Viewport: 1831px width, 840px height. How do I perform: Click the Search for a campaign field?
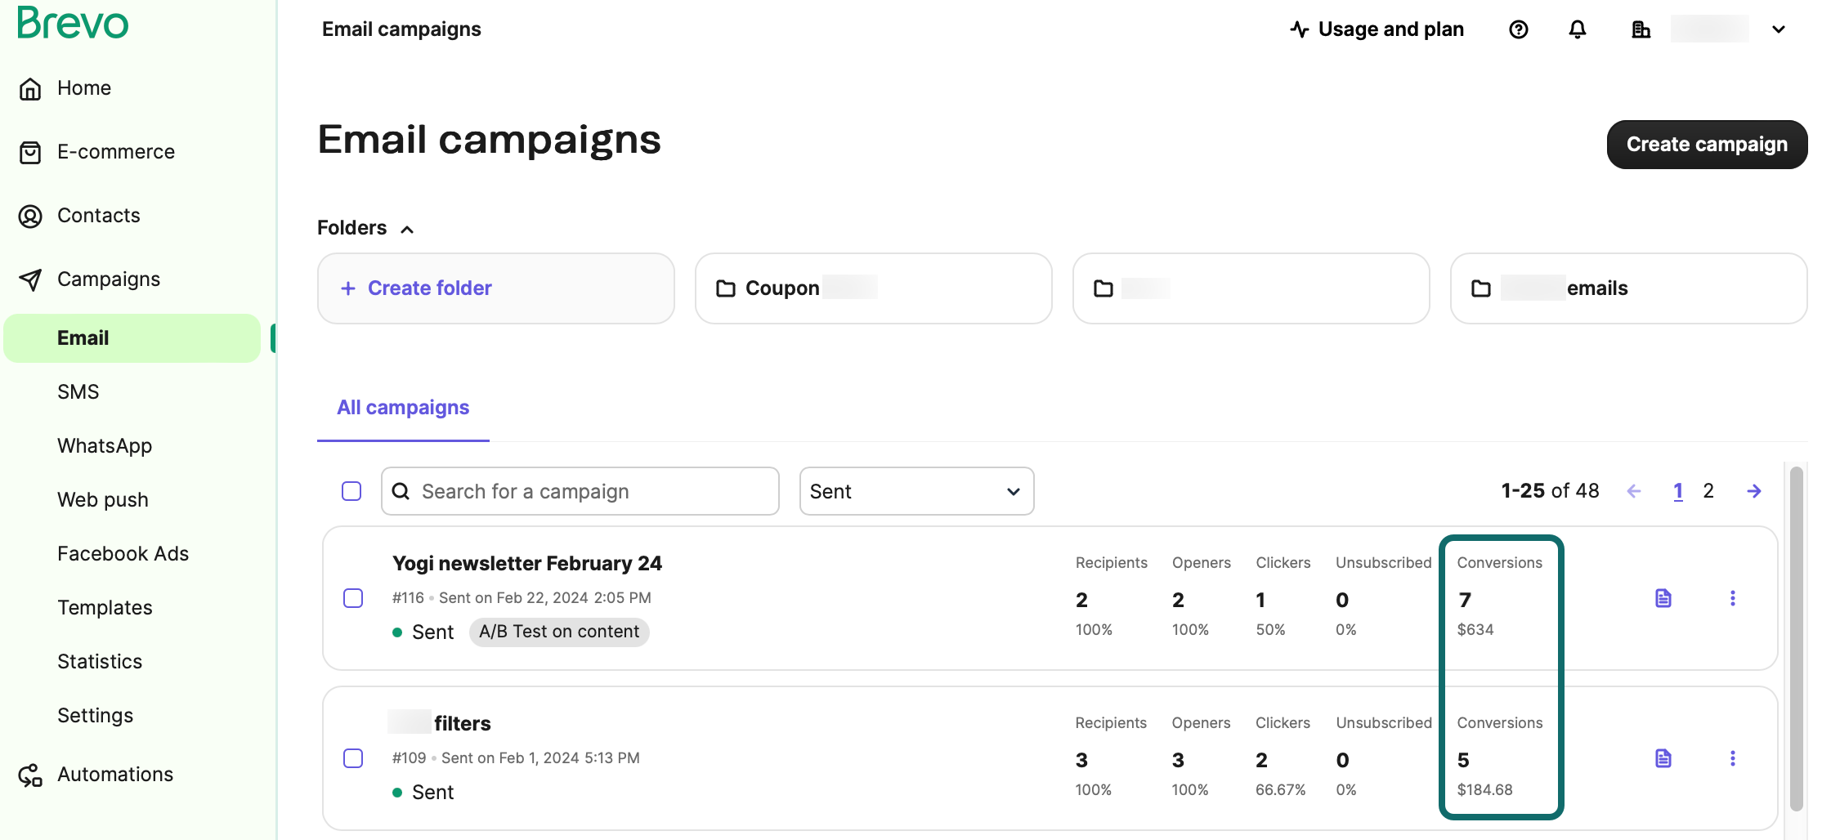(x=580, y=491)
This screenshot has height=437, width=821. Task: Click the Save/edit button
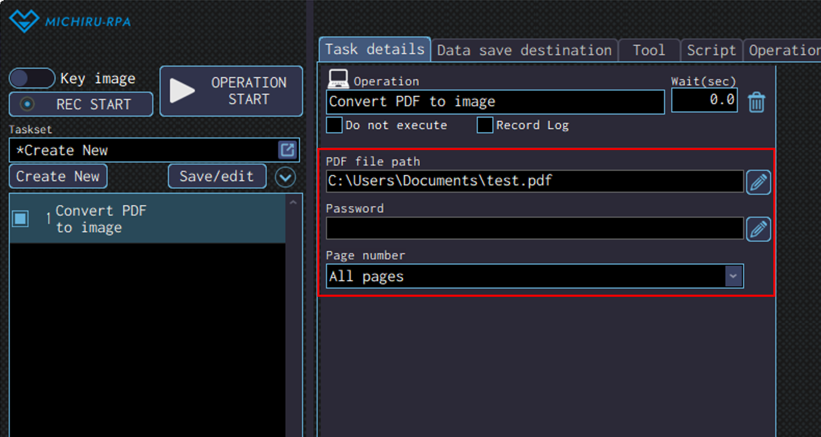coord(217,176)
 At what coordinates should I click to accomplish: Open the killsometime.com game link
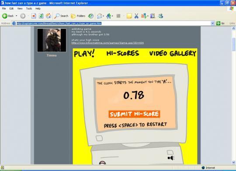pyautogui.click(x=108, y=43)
--
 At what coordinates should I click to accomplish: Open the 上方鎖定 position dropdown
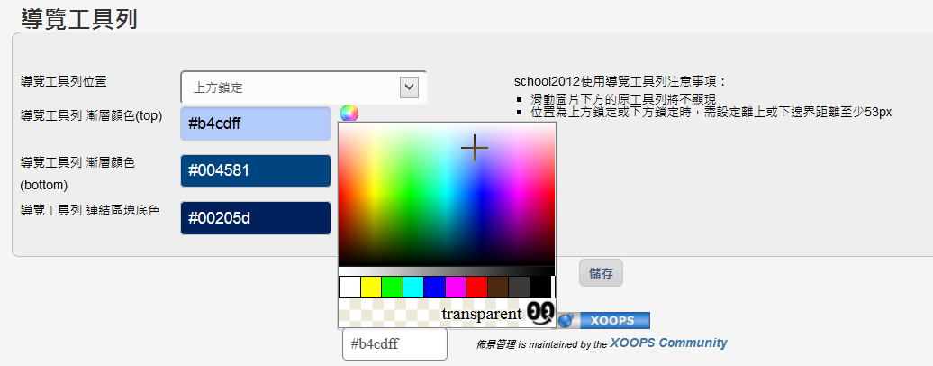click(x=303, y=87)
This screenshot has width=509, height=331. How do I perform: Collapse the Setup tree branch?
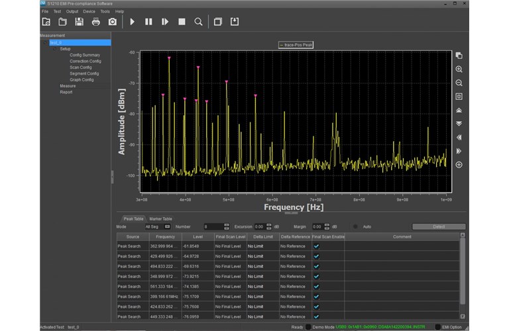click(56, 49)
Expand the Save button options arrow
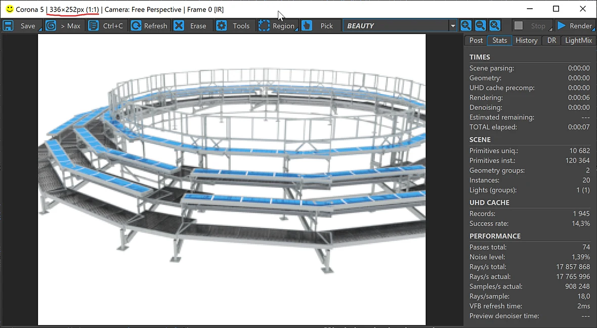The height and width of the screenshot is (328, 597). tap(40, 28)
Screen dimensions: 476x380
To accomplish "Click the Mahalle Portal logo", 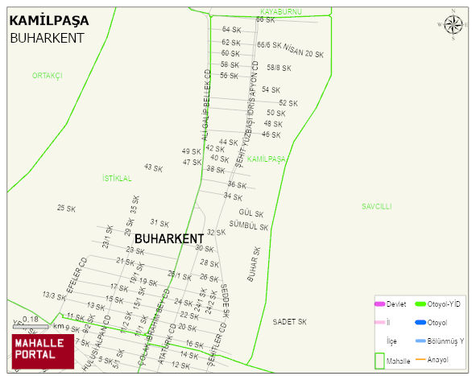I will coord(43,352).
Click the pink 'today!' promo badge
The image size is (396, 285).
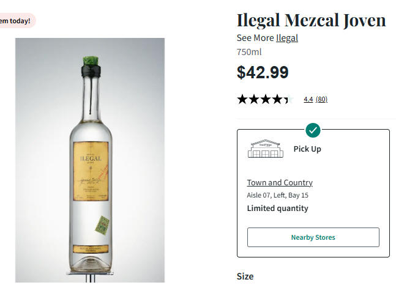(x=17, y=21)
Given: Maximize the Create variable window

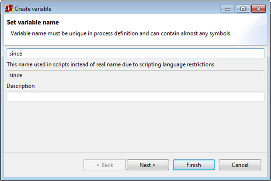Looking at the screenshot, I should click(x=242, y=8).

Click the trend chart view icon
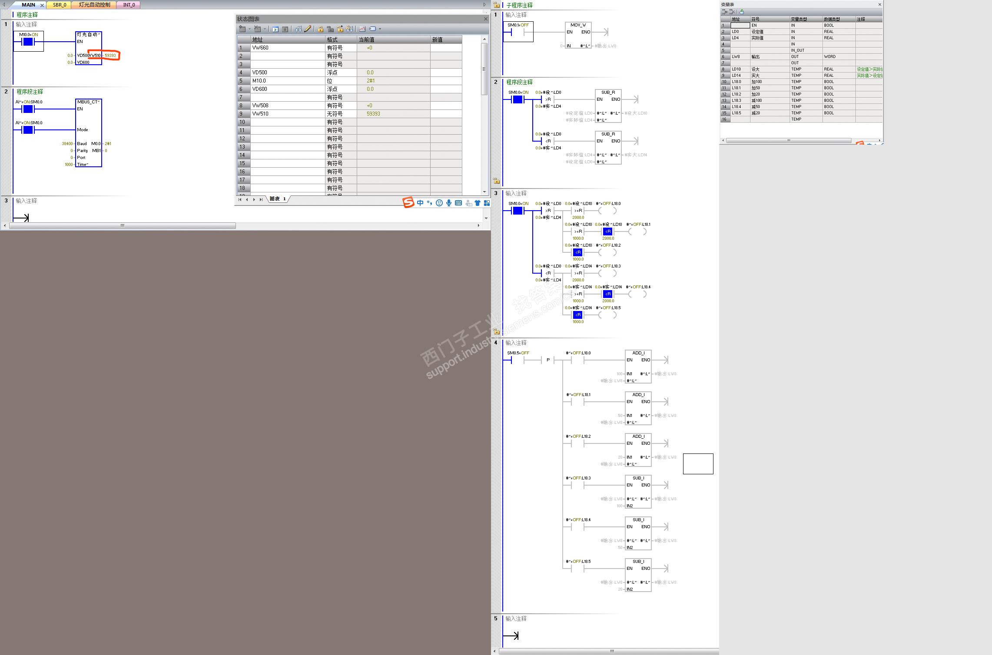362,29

What is asked
Rewrite everything from the line containing "Viewport: 1831px width, 840px" down to the line containing "pyautogui.click(x=108, y=43)", replacing "screenshot" with "screen capture" and keeping all else unchanged. Leave the pictures out of your answer.

Task result
Viewport: 1831px width, 840px height. How do I perform: Click the Search for a campaign field?
(x=580, y=491)
This screen capture has height=437, width=821. Task: Click the Save/edit button
coord(217,176)
 At what coordinates should I click to accomplish: Open the killsometime.com game link
pyautogui.click(x=108, y=43)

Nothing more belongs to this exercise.